Historians of reading and libraries must do more to consider the consumption of knowledge in the British colonial world and its role in violently perpetuating the institution of slavery, culturally and economically. The upcoming AHRC project, Eighteenth-Century Libraries Online, for instance, promises to construct an immensely rich resource to trace the economic, social, political and cultural backgrounds of library subscribers as well as tracing their collective reading habits. As historians, moreover, we must be attentive to the problematic foundations of our own discipline. History books made up the top four books known to have been held by subscription libraries in Britain and America across the eighteenth-century, highlighting the flourishing of our discipline during the Enlightenment. In the Anglo-Caribbean literary communities of Jamaica and Barbados, these lovers of history were accruing their financial capital through an exploitative system of enslavement.

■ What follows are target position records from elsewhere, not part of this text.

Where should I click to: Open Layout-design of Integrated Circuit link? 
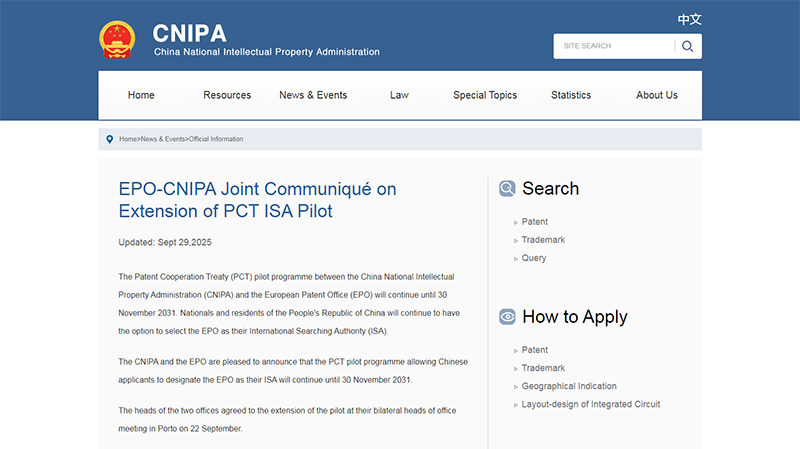pos(591,404)
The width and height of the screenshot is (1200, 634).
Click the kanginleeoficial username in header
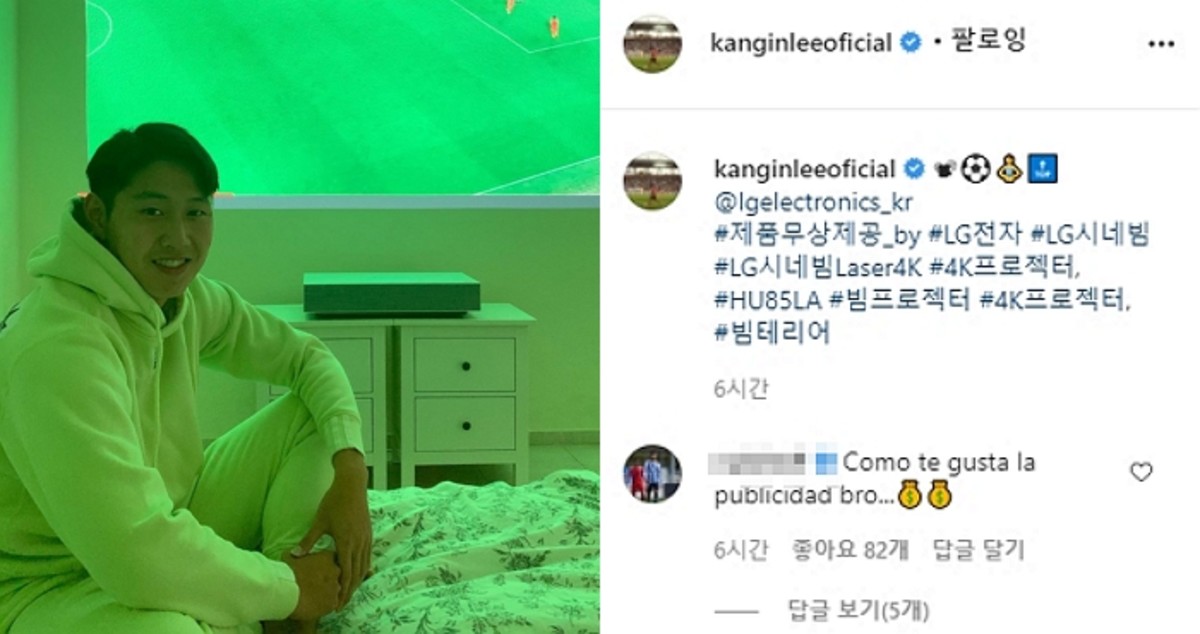click(x=800, y=43)
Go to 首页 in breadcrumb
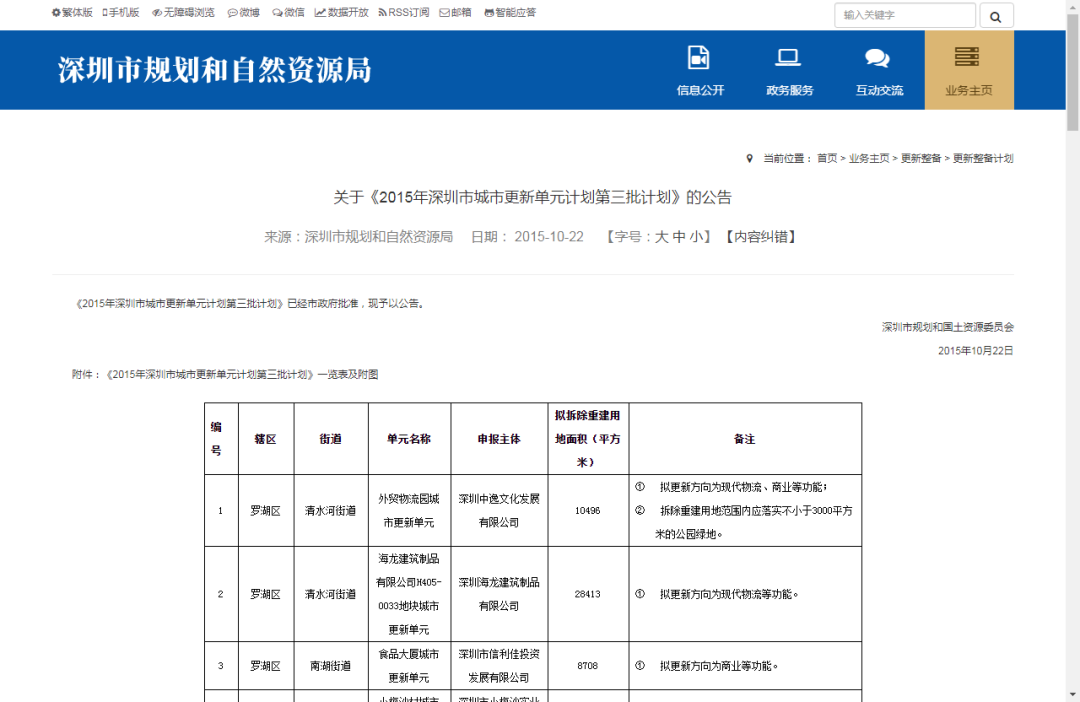Viewport: 1080px width, 702px height. [827, 159]
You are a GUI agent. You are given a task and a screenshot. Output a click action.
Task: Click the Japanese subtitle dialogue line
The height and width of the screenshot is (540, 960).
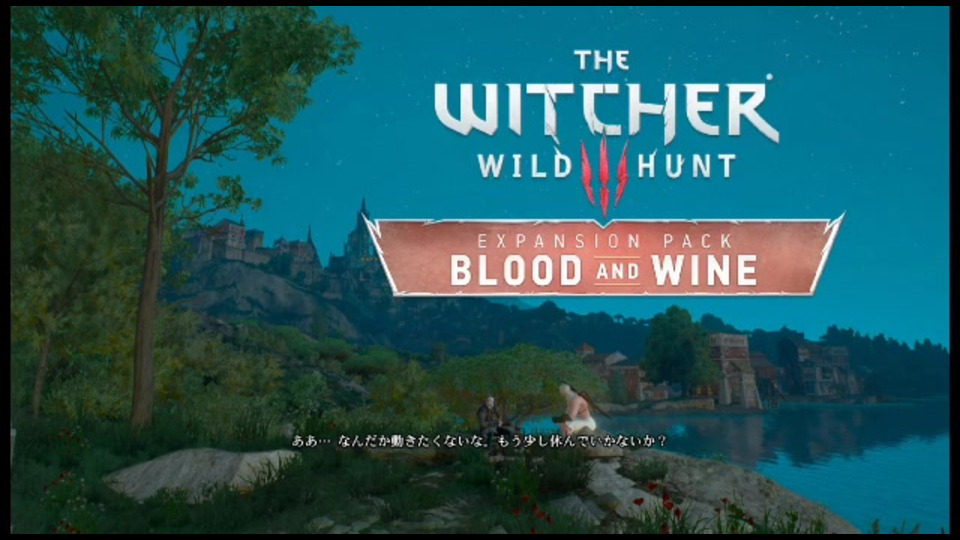(x=479, y=441)
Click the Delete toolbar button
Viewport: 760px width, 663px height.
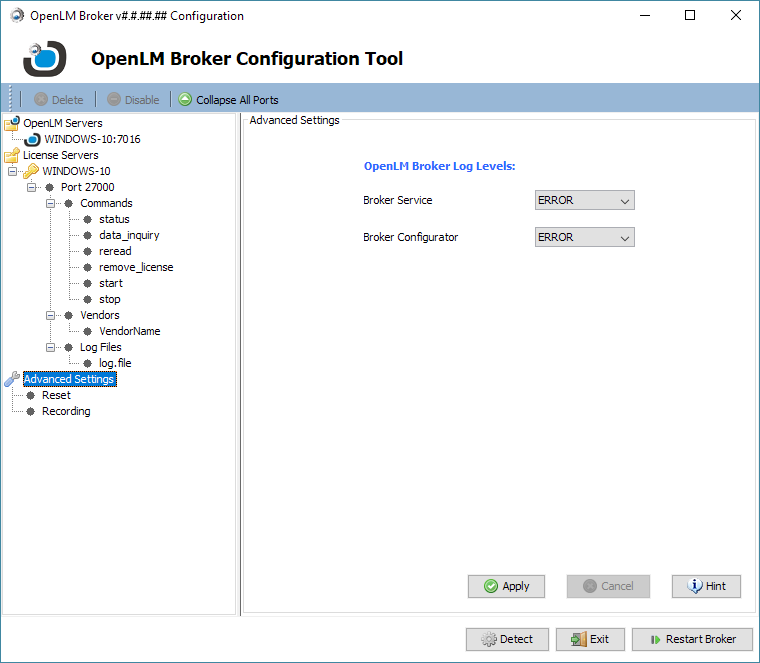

Literary institutions in Jamaica and Barbados join similar libraries and societies in Bombay, the East India Company, colonial South Africa and Tasmania, to form an expansive ‘imagined community’ of readers across the British empire. To this list we can also add Grenada, Calcutta, Bermuda, and even the Literary Society of Free People of Colour in Trinidad and Tobago, as well as countless colonial immigrants whose under-researched inventories detail their book collections. The future of library history must look at the uncomfortable and inextricable ties between Enlightenment and whiteness, which were at the centre of formal literary institutions across the British Empire. Books and education can empower people, but as Nicholas Thomas has aptly put it, ‘knowing was never a one-way activity’.